Peu à peu les motifs pour lesquelles les rémunérations de différents types avaient été mises en place, sont perdus de vue. Les stock-options et les actions gratuites, étaient destinées à fidéliser les dirigeants et à les motiver pour que les objectifs soient atteints. Or aujourd’hui même si les performances financières ne sont pas au RDV, le dirigeant touche tout de même une partie du bonus. Et un patron qui quitte l’entreprise pour une raison ou pour une autre, se voit le plus souvent accordé par le conseil, le droit aux rémunérations de long terme, même si la condition de présence dans l’entreprise n’est pas respectée et si c’est son successeur qui est à la barre pour réaliser les performances requises. Le conseil d’administration conserve en effet toute latitude pour en décider.

De même la retraite chapeau était destinée à attirer les talents et à les retenir dans la société. La loi devrait changer. La retraite chapeau deviendrait transférable en cas de changement d’entreprise. Ce qui n’est pas conforme à l’esprit de cette rémunération qui coûte plusieurs millions, voire plusieurs dizaines de millions € à l’entreprise.

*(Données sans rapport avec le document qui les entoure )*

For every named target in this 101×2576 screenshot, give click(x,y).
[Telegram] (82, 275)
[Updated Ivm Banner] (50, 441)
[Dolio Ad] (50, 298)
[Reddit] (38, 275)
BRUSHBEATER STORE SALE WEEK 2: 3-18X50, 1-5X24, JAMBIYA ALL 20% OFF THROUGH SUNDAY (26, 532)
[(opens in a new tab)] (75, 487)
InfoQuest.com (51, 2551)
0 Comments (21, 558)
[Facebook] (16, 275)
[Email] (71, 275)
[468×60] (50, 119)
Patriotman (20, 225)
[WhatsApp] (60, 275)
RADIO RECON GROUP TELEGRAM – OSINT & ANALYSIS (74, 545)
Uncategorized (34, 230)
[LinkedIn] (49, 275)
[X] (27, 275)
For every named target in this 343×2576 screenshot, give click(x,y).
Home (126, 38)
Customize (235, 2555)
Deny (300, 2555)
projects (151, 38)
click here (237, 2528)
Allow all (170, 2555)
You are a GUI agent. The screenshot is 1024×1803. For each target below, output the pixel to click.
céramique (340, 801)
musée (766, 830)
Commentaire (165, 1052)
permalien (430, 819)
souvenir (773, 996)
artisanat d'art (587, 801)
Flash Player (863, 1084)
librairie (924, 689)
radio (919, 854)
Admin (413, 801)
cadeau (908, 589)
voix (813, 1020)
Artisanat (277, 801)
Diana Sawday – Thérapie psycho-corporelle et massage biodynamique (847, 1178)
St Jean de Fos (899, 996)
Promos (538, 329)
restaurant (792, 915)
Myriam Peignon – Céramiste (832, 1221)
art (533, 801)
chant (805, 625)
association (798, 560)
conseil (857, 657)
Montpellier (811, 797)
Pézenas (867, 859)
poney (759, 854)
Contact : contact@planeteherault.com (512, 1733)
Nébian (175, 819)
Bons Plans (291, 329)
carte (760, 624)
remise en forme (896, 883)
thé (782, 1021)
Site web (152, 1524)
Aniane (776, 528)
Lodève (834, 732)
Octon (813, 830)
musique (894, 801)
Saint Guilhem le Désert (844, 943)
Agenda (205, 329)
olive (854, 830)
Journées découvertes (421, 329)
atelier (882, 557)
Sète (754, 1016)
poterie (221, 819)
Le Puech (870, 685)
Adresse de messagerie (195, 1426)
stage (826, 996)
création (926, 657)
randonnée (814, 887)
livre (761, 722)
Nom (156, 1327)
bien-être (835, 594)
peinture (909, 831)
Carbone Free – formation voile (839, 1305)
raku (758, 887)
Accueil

Les indemnités de départ étaient accordées en cas de départ contraint mais pas de faute grave et encore moins en cas de démission. Or, la notion de départ contraint a été élargie. Ainsi une démission peut être considérée comme un départ contraint et c’est régulièrement le cas. Les mandataires sociaux prennent donc peu de risques lorsqu’il acceptent le poste. Ils sont indemnisés en cas d’échec, ce qui manque l’objectif qui est l’incitation au succès.

Une  garantie perte d’emploi comprise dans le package

« Le mandataire social touche une rémunération excessivement élevée car il est révocable ad nutum », c’est à dire sans qu’il soit nécessaire de justifier son départ. C’est l’argument avancé pour justifier les montants exorbitants mis à leur crédit. Or, l’expérience montre que les rémunérations exceptionnellement élévées des dirigeants ne servent à compenser le risque de perdre leur poste du jour au lendemain. La plupart des patrons se font octroyer une « garantie perte d’emploi », une sorte « d’assurance chômage » qui les assure de toucher au moins leur fixe pendant une ou deux ans après un départ. L’entreprise paie des sommes élevés pour cela ( souvent 10% du fixe annuel). De plus en plus, les nouveaux dirigeants devenus plus mobiles que leurs prédécesseurs, s’assurent aussi d’une cotisation à une retraite par capitalisation payée par l’entreprise, en grande partie. Cette sorte d' »assurance vie » leur permettra de percevoir une rente confortable au moment de leur retraite, même s’il quittent le groupe avant celui-ci.

Au total, selon nos calcul, un patron du CAC40 en fin de carrière, qui reste 15  ans à la tête de l’entreprise et se situe sur le haut du panier, peut se constituer un pécule de l’ordre d’au moins 30 millions à 50 millions € avant fiscalité voire plus, dont une bonne partie conservée en actions de l’entreprise. Ces actions produisent des dividendes à leur tour, qui représenteront plusieurs centaines voire plusieurs millions € par an pour le dirigeant. En ajoutant la retraite chapeau cumulée, le pactole issu du mandat social peut atteindre 50 à 80 millions € voire plus (avant impôts) au moment de la retraite.

¹ Données moyennes calculées à partir de l’Etude de Proxinvest sur les rémunérations des dirigeants en 2017. Il s’agit d’une moyenne. C’est aussi une  norme pour de nombreux dirigeants du SBF120. Enfin, il existe des cas de plus en plus rares où la rémunération du dirigeant reste dans des proportions raisonnables.